Action item: Make an exact transcript of the lines in the data below, starting with the one containing "You are a computer-use" and going on through the one containing "This screenshot has width=931, height=1280.", with both included and the pictures left out.

Listed records:
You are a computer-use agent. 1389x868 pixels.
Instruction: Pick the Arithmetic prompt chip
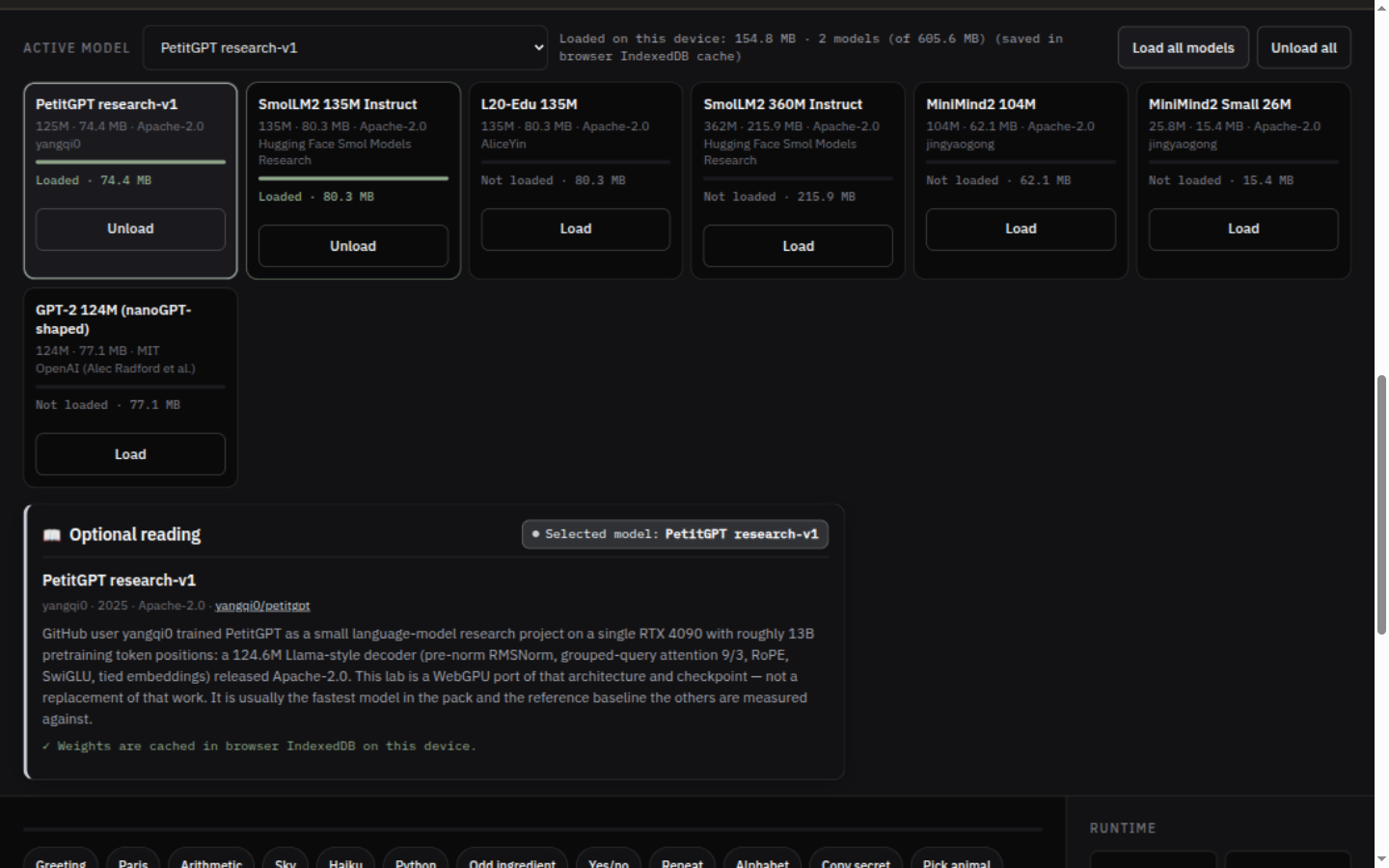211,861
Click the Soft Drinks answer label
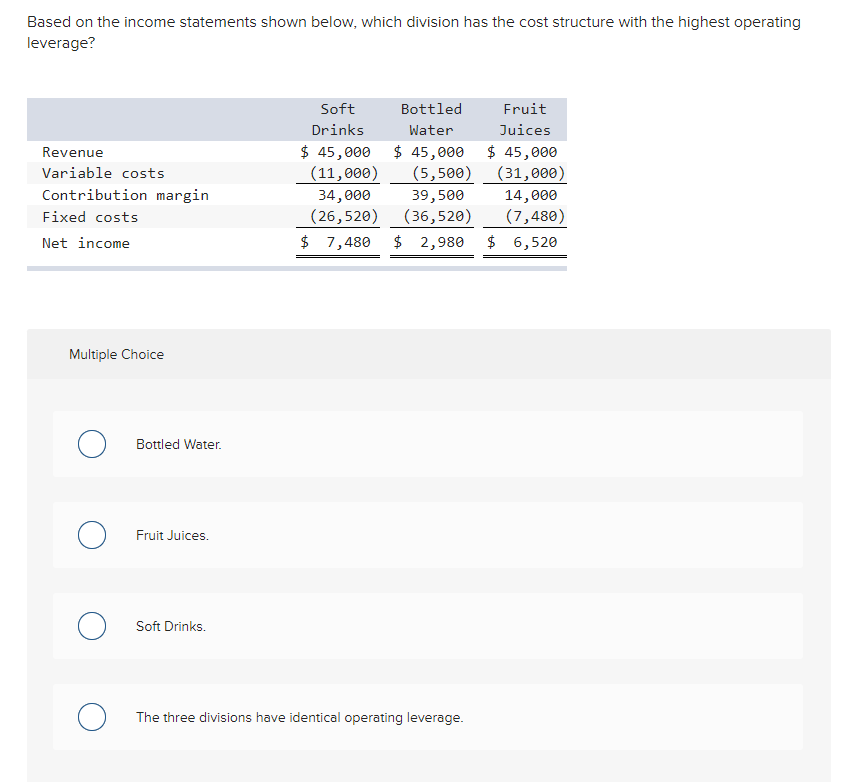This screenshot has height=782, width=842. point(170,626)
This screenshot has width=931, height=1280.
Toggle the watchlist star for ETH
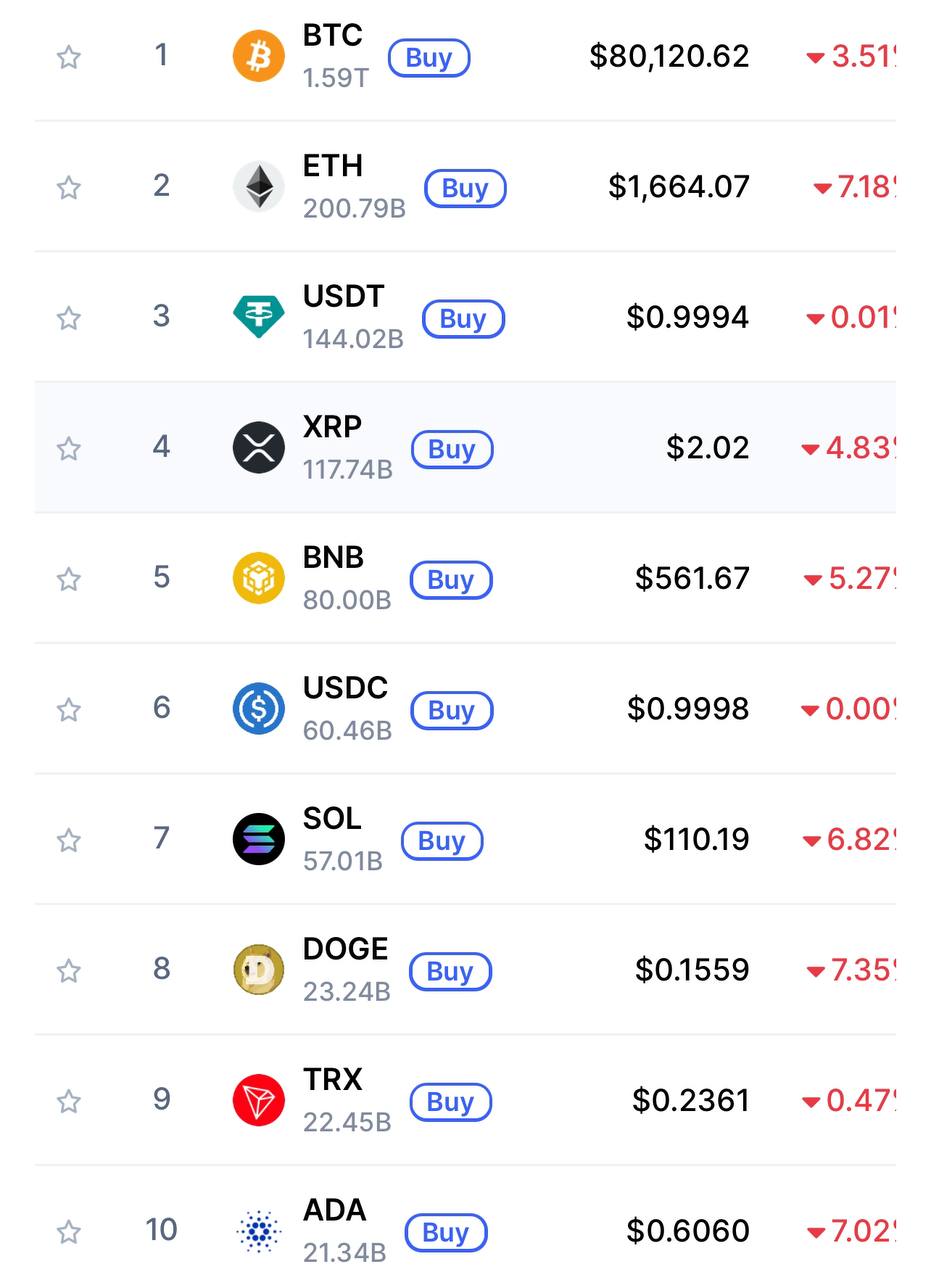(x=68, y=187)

* * *

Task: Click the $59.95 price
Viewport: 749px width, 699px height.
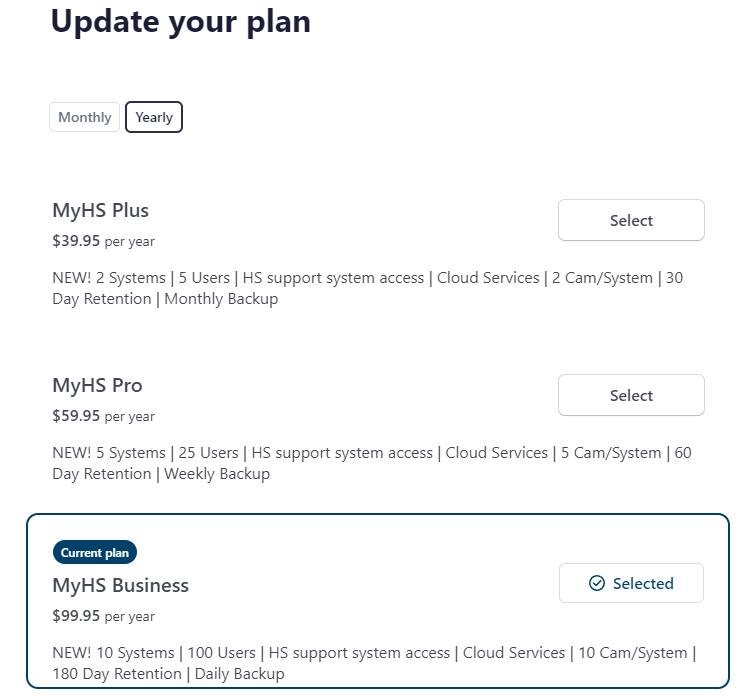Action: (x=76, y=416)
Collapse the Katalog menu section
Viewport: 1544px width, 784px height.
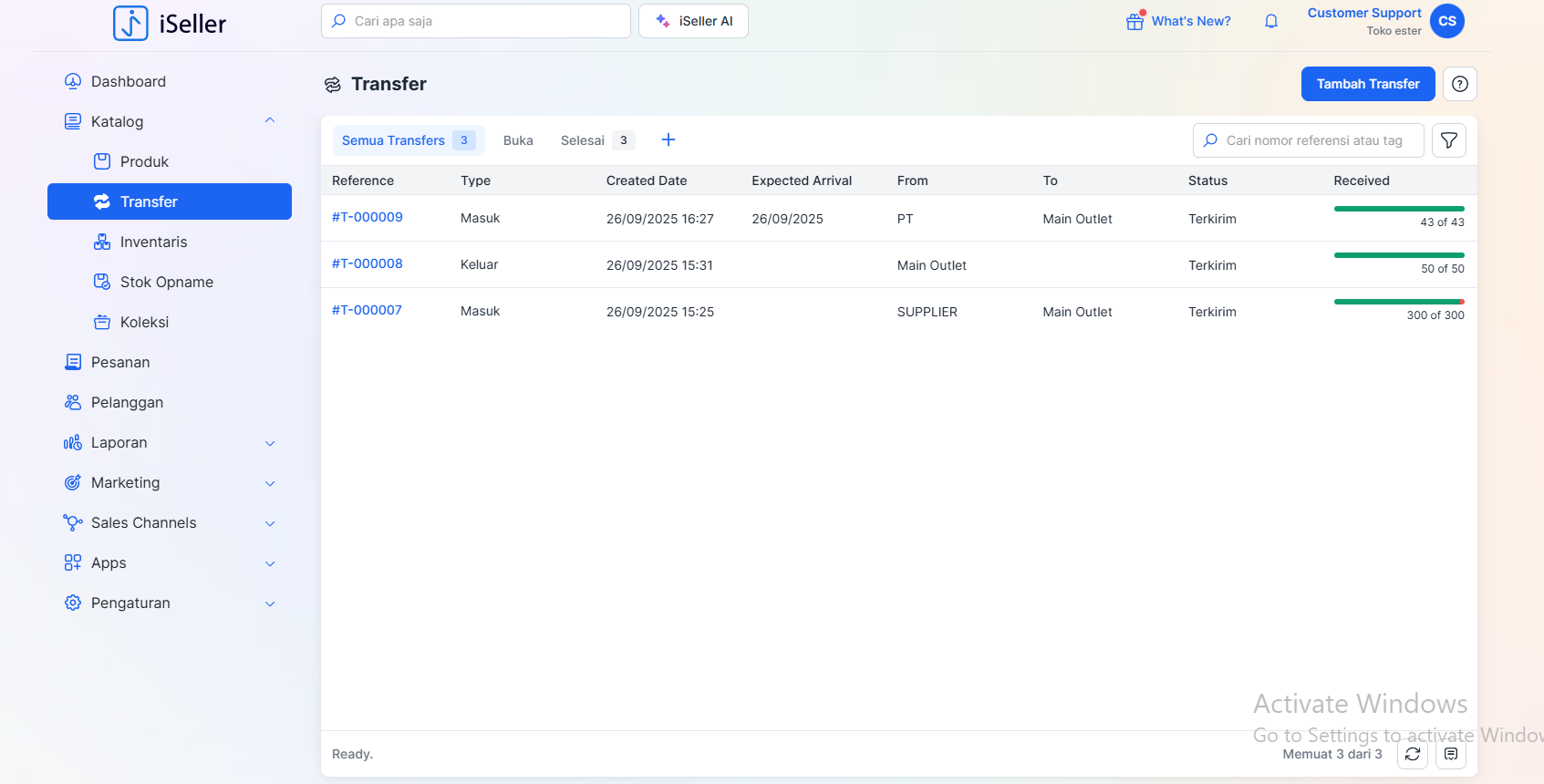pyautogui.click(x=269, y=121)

Worked solution:
You are a computer-use agent. 1389x868 pixels.
Instruction: Pick the Arithmetic prompt chip
211,861
Click the Soft Drinks answer label
This screenshot has height=782, width=842. point(170,626)
This screenshot has width=931, height=1280.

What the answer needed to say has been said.